In collaborative scenarios, the agent’s bundles run together and attain improved robustness, either because of better connections or wider bundles. Antagonism occurs when one agent improves their bundle robustness at the expense of another agent’s robustness. You either narrow your enemy’s course of action or otherwise decrease their chances of success to gain an advantage. Note that these are soft concepts. An agent may judge the risk associated with temporary narrowing to be worth it for the robustness they’ll gain later on. Antagonism and collaboration are therefore not always simple to distinguish.
Bottlenecks
A bottleneck is a mechanism which an agent can use to cause significant bundle narrowing for a large number of other agents. This increased predictability can be leveraged to secure the wielder’s bundle. The most advantageous bottlenecks allow the wielder to even decide between more than one direction of narrowing. This allows the wielder to piggy-back on the agency of the affected parties. They become instruments of the wielder’s purposes. This is the sort of thing that aligns with much of what is conventionally understood to be powerful.

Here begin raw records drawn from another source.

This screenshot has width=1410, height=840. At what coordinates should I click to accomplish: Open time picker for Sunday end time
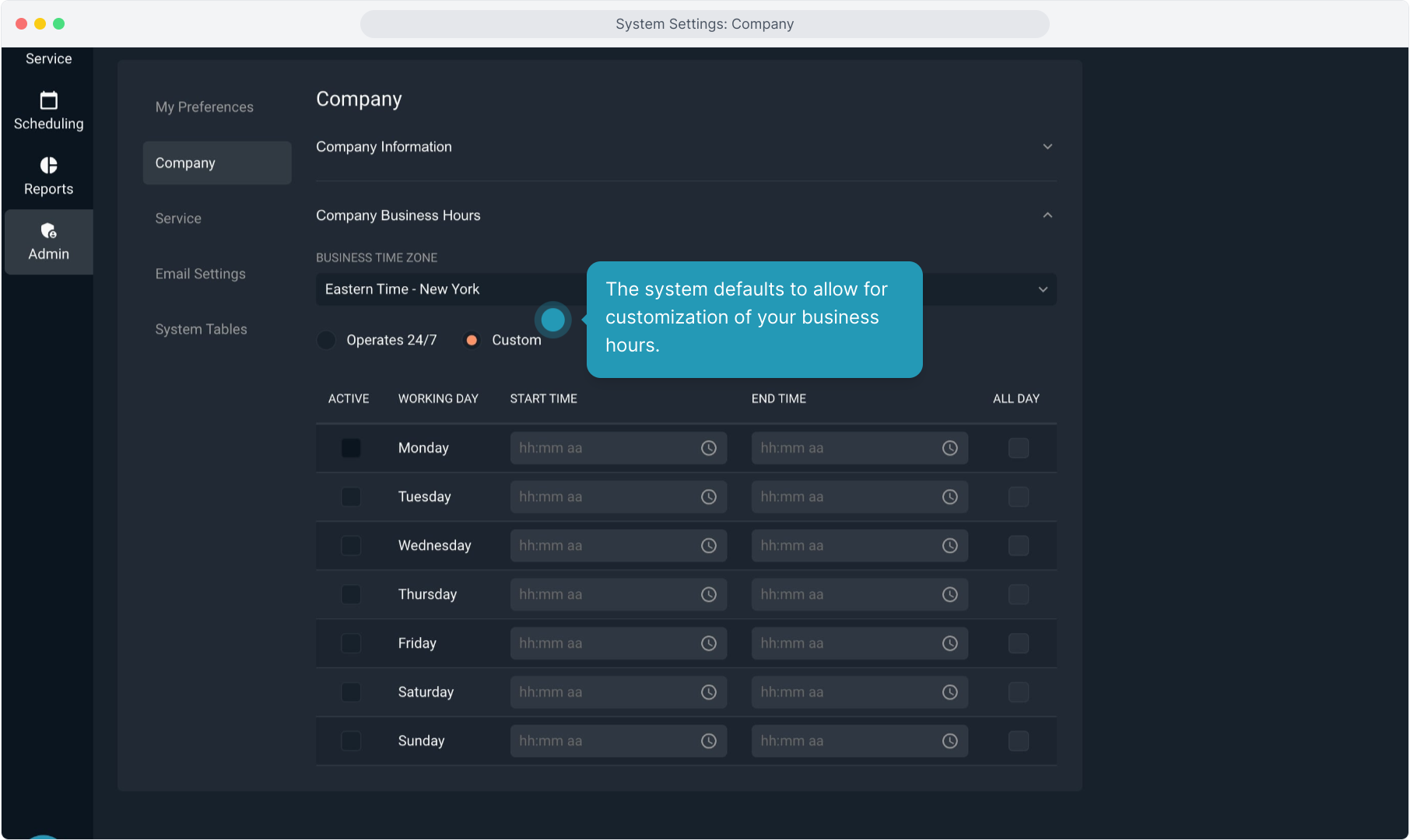[x=949, y=741]
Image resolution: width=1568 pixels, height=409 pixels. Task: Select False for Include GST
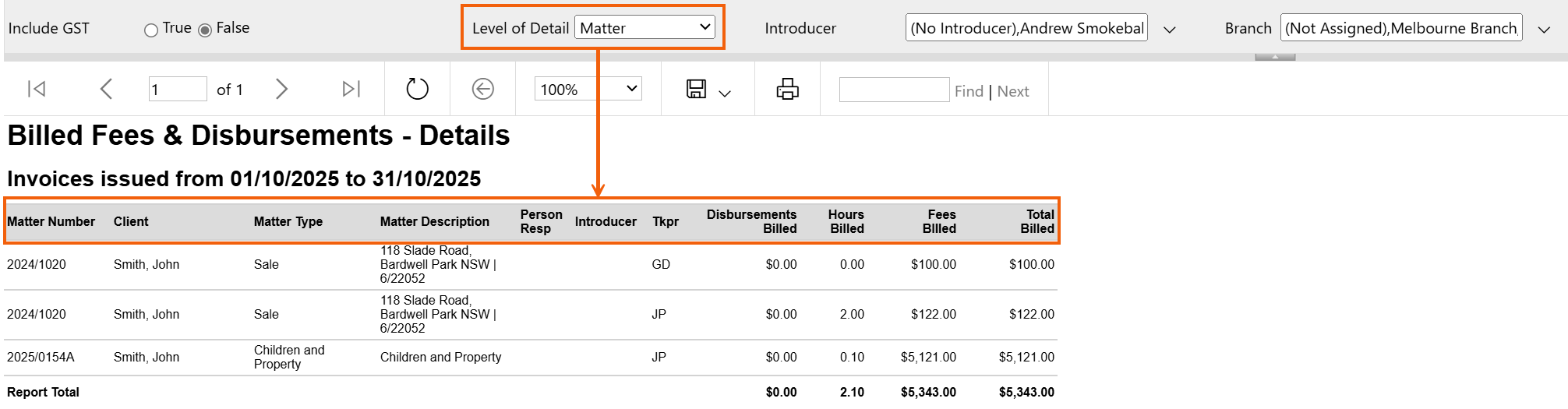(x=205, y=30)
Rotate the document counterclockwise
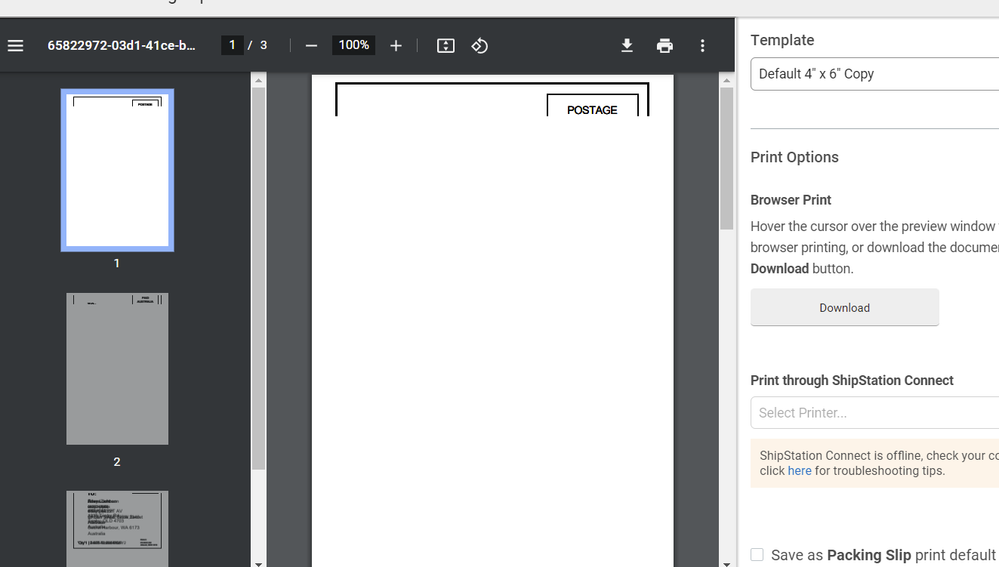 pyautogui.click(x=480, y=46)
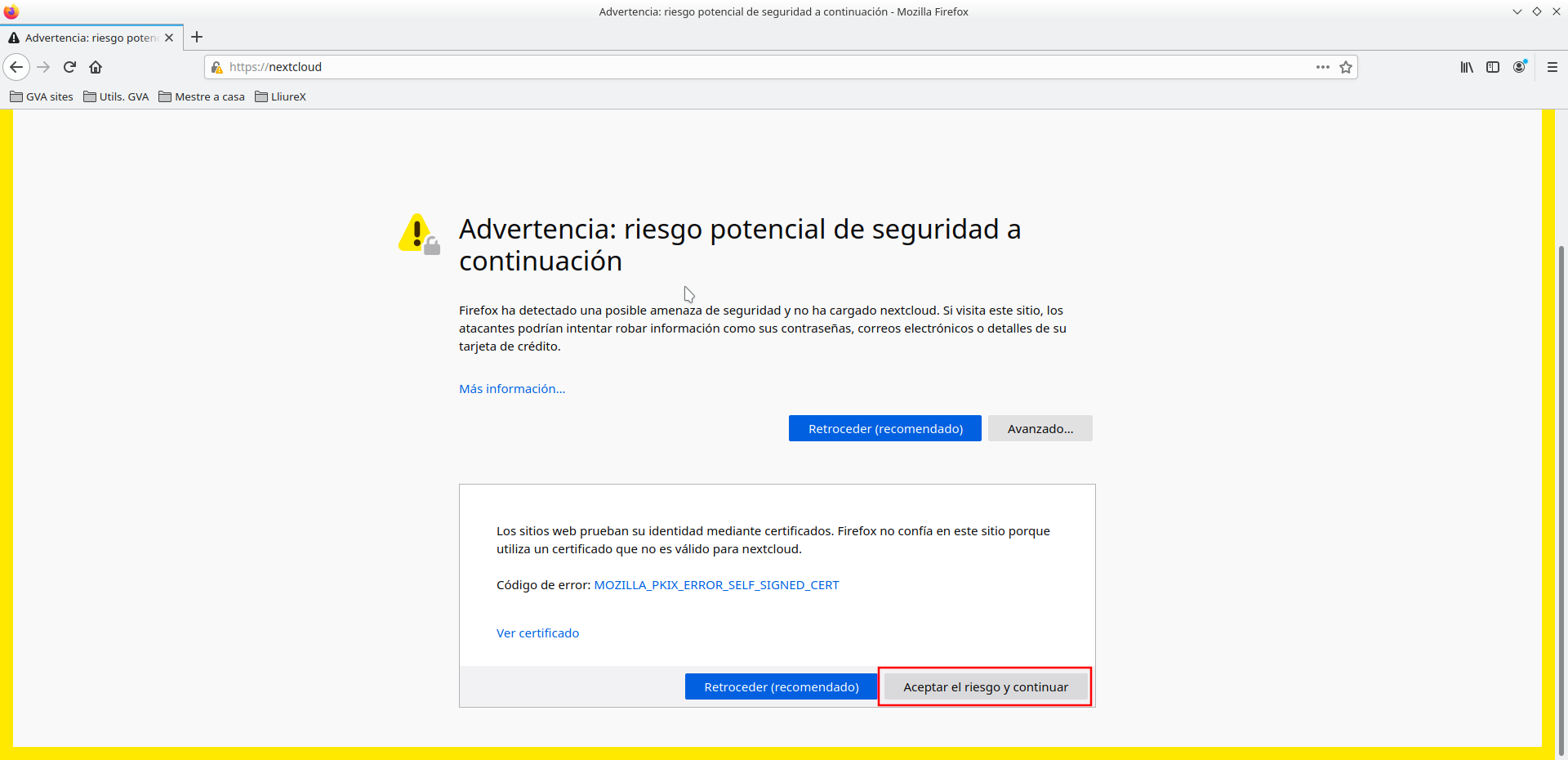Close the Advertencia warning tab
The width and height of the screenshot is (1568, 760).
(169, 38)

“Who controls the food supply controls the people; who controls the energy can control whole continents; who controls money can control the world.”
— Henry A. Kissinger
Notice that bottlenecks have nothing to do with the narrowness or width of the wielder’s bundle. Again, bottlenecks may have a large impact as vectors of change in state space, but they are often heavily constrained by the game theory of self-preservation. They may provide determinism and robustness for certain kinds of goals, but they’re basically always low in topological power in them of themselves. Knowing what bottlenecks will do ahead of time is of course an advantage and perhaps the true power wielded by the high and mighty. You gain initiative, save on hedges, and can maximize payoffs for whatever your ends may be.
On Politics
Dictatorship and its relation to economy is bad for the same reason monopoly and its influence on politics is bad and also why fascism is essentially indistinguishable from both. Private versus public power is not the critical distinction. It’s whether or not a bottleneck is impeding people’s bundles toward what they see as ultimate value.

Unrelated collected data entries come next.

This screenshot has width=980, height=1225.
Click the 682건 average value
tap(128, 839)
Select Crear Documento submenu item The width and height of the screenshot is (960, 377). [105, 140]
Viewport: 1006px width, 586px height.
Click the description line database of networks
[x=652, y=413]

I think the state space approach also captures the concept of “systemic oppression” because it doesn’t require bad actors or motivated parties for someone’s bundle to be incidentally impeded.
The principle of secularity holds that church and state should be separate. Regardless of your views on religion, the general principle is worth incorporating here. (See my article on secularity.) That which mediates ultimate purpose must not be impinged upon by sovereign power. In terms of the strategic state space, respecting this principle is about valuing path bundles wherever they may lead. Political action ought not be justified in terms of particular ends, but rather only in terms of minimizing cohersion and maximizing collaboration to strengthen and broaden path bundles. In this way we may seek to maximize the synergy of society accounting for the variety of terminal goals among its constituents.
Of course determining which path bundles are affected how by what policy can be difficult in practice. How many people even really know where their personal convictions lie? And that’s to say nothing of cases where you have to prioritize or otherwise weigh changes to people’s robustness against eachother. Nevertheless, the shape of power is why I see secularity as the central principle of liberal politics and the justification for all rights and freedoms. Liberty is not for doing what we want, but to empower us to do what we must.
Edward Moran 1886, Unveiling the Statue of Liberty
Inspiration for this Article
- Rules for Rulers by CGP Grey
- AI Safety - Convergent Instrumental Goals
- The Dictator’s Handbook by Bruce Bueno de Mesquita and Alastair Smith
P.S.
I found an article from 2019 that features a similar intuition about linking state-space to power. It’s more AI-oriented whereas my article takes a more philosophical angle.